As mentioned in the introduction, none of the published reviews on the topic, particularly the recently published Cochrane review [44], performed a complete and in-depth analysis of the effects of Omega 3 fatty acids on the population of patients with acute myocardial infarction. The most relevant differences of those SR with ours comprise: 1) None included all the available evidence [32, 44,45,46]; 2) Most did not perform a subgroup analysis considering the risk of bias of the included studies, which we believe, that in this particular scenario, is crucial to interpret the whole body of evidence [33, 46]; 3) Most included patients with cardiovascular risk factors, stable angina pectoris or other cardiovascular conditions but without previous events; whereas we focused our question on the group of patients with acute myocardial infarction hypothesizing that the Ingestion of omega-3 PUFAs including EPA and DHA may result in more significant benefits by attenuating the inflammatory response triggered by the myocardial injury [33, 44, 45].

The results and conclusions of those published reviews are inconsistent. While some report a positive effect of omega 3 fatty acids and even recommend its use [47], others claim that there is not enough evidence about the benefits of the intervention [44, 45]. One of the most recent reviews, published by Aung et al. [48], deserves a detailed description. Although the authors appropriately analyzed the results considering the risk of bias of the primary studies, they failed to include most of the evidence related to patients with previous MI (9 of 11 studies) [19,20,21,22,23,24,26,27], see Additional file 1: Appendix 1). The authors concluded that omega-3 fatty acids had no significant association with fatal or nonfatal coronary heart disease or any major vascular events.

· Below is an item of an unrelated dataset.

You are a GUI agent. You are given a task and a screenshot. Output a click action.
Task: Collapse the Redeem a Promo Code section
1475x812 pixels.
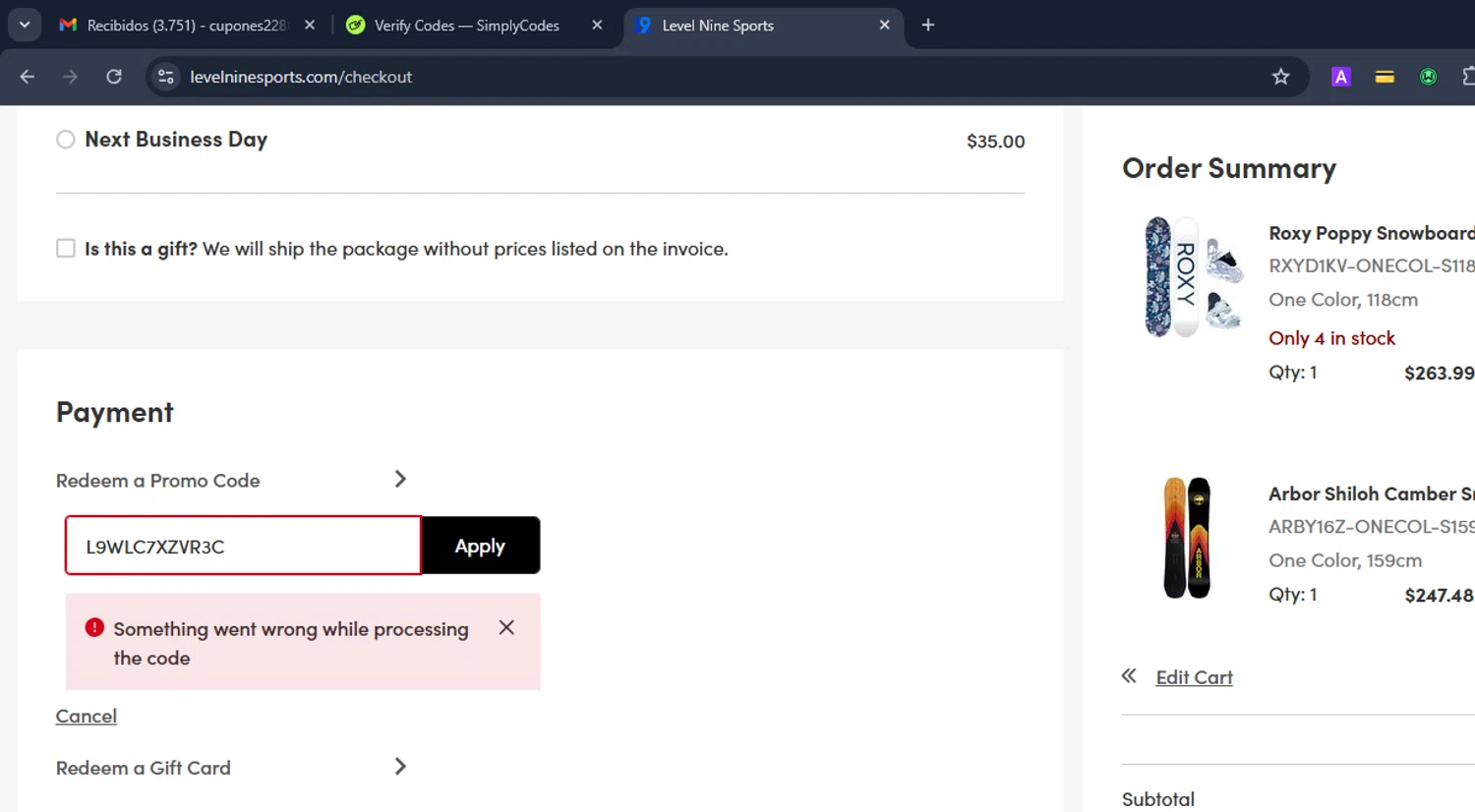[400, 480]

Similar considerations can be made regarding the Cochrane review [44]. Our results strengthen the ones seen in the reviews of Cochrane and Aung by expanding their findings to the high-risk subgroup of patients with previous MI.

Conclusion

Omega 3 fatty acid supplementation probably yields no benefit to patient important outcomes for individuals with previous AMI. The results of our systematic review would provide useful information to panels aiming to elaborate recommendations for the management of patients with previous AMI.

Strengths and limitations of this study

  • The present systematic review provides estimations regarding the efficacy of supplemental omega 3 fatty acids in the context of myocardial infarction secondary prevention paying special attention to the risk of bias of the included studies

  • Unlike most of the published reviews we focused in the population of patients that had suffered an acute myocardial infarction

  • It provides the most comprehensive and trustworthy body of evidence up to date, including studies not included in any other published reviews [19, 20, 22, 23, 28].

  • We performed a thorough analysis of the information and identified significant differences in the results of the primary studies that could be explained by methodological limitations in some of them.